→ STATED PROBLEM: Please reproduce the data word for word, starting with the line that contains "Where should I" and going on through the end of the data. Leave the pictures out of your answer.

··· RECORDED DATA

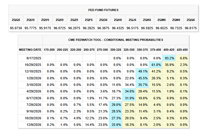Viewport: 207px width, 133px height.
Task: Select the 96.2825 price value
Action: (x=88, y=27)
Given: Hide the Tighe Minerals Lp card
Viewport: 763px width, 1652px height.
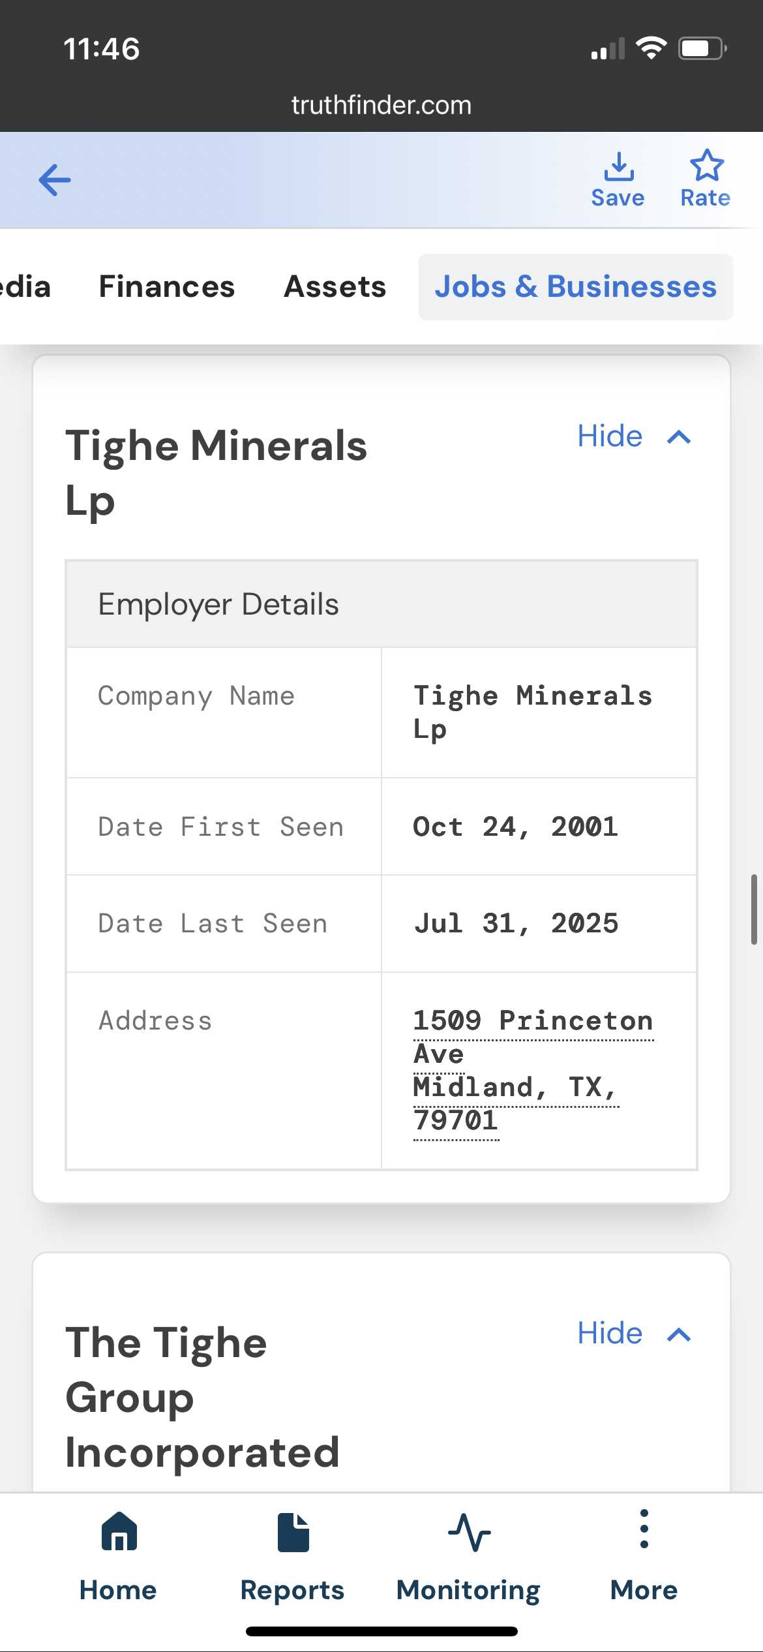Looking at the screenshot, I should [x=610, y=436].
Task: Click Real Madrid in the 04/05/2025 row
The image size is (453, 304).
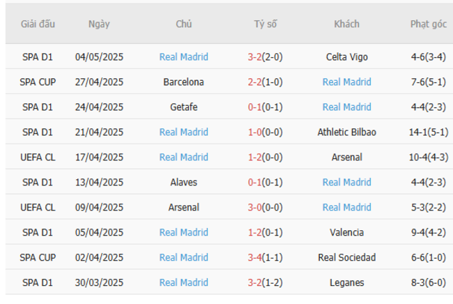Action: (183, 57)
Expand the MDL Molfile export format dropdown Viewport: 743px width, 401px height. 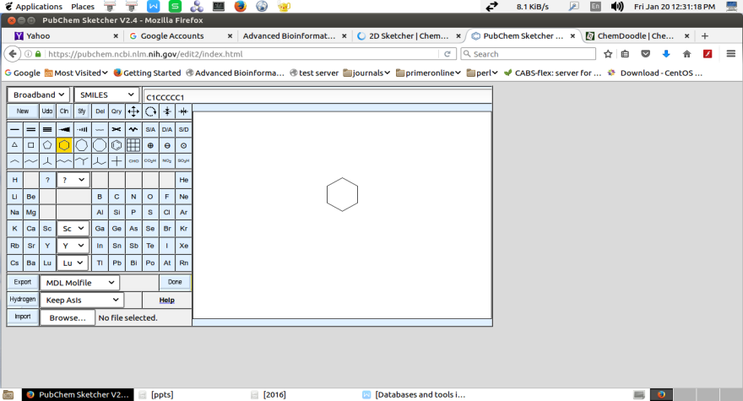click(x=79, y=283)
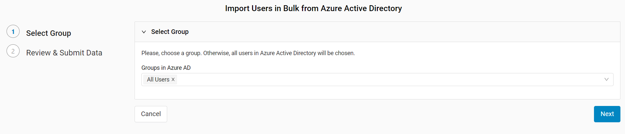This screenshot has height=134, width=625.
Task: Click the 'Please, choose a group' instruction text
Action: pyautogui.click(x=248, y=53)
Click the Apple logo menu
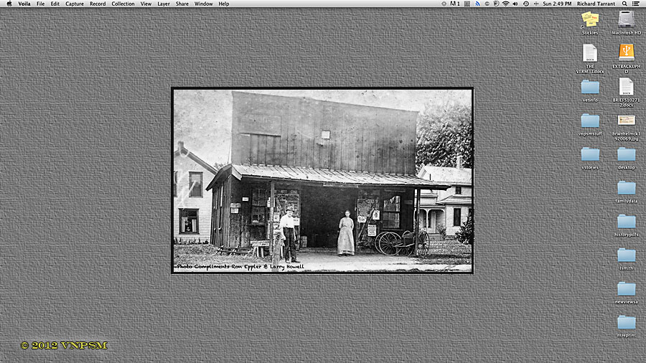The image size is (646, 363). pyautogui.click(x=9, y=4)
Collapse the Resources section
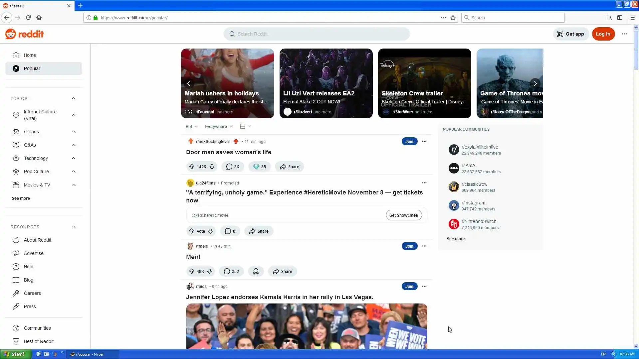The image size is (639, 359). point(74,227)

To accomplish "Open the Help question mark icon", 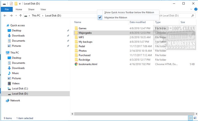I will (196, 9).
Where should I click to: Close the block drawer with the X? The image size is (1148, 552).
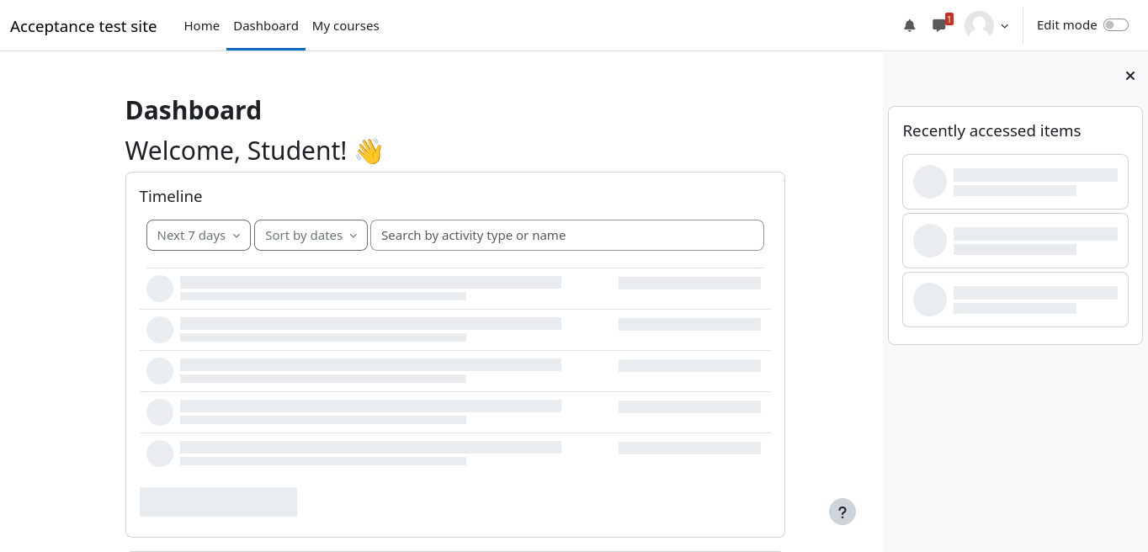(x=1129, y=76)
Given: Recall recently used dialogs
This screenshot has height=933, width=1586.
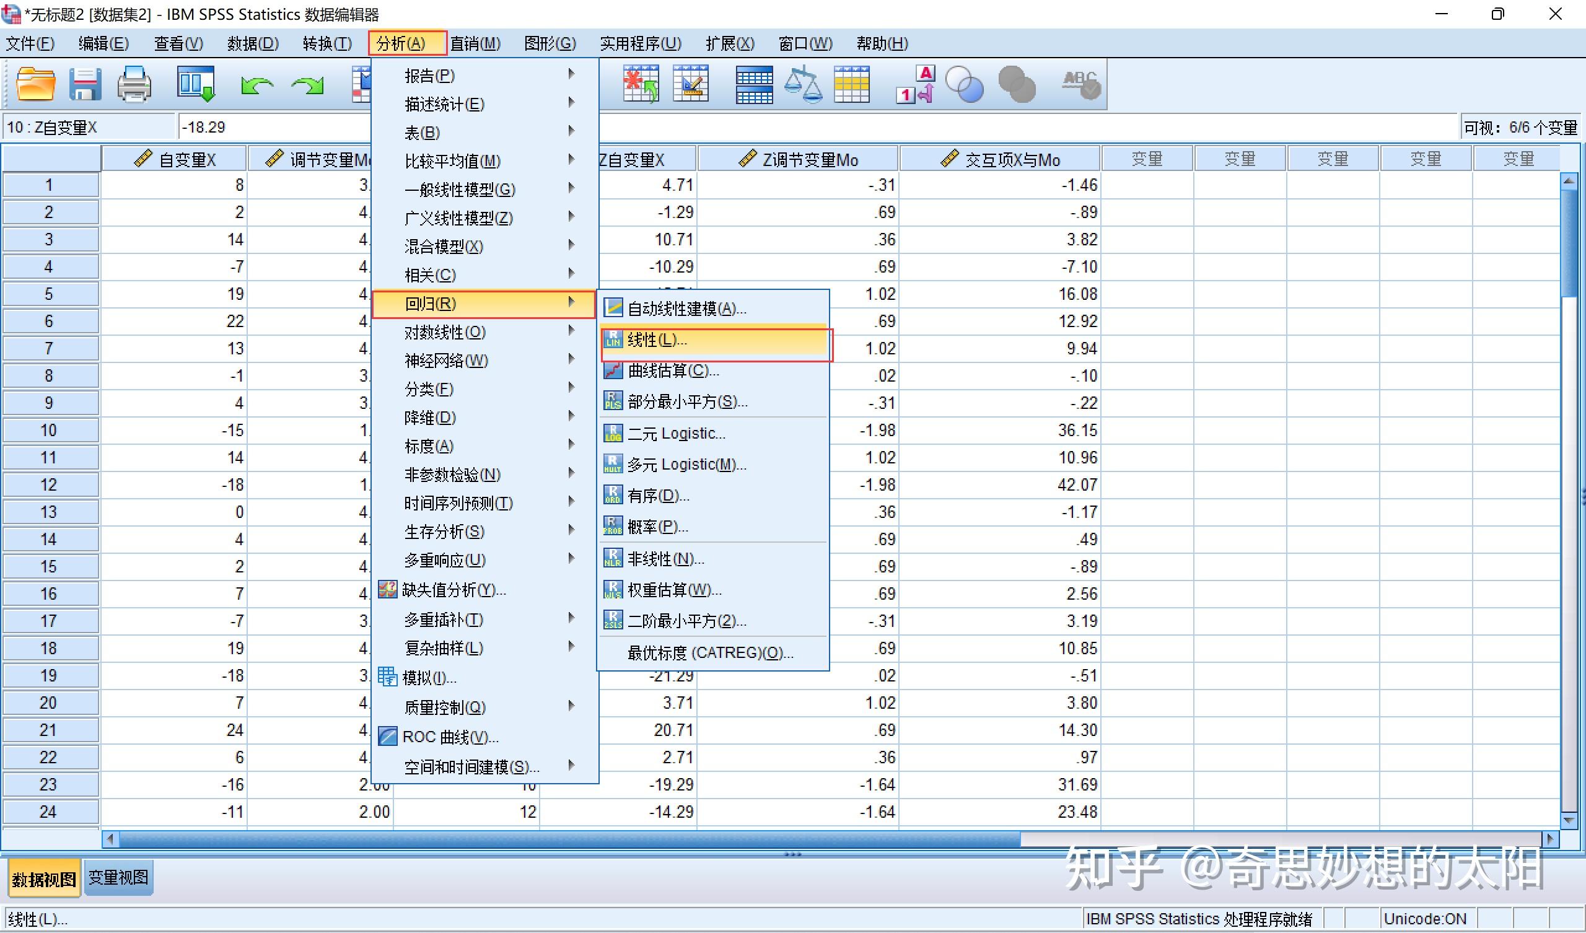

······

→ WRITTEN RESPONSE:
Where should I click to: Close the block drawer with the X? The image size is (1148, 552).
(x=1129, y=76)
Given: Recall recently used dialogs
This screenshot has height=933, width=1586.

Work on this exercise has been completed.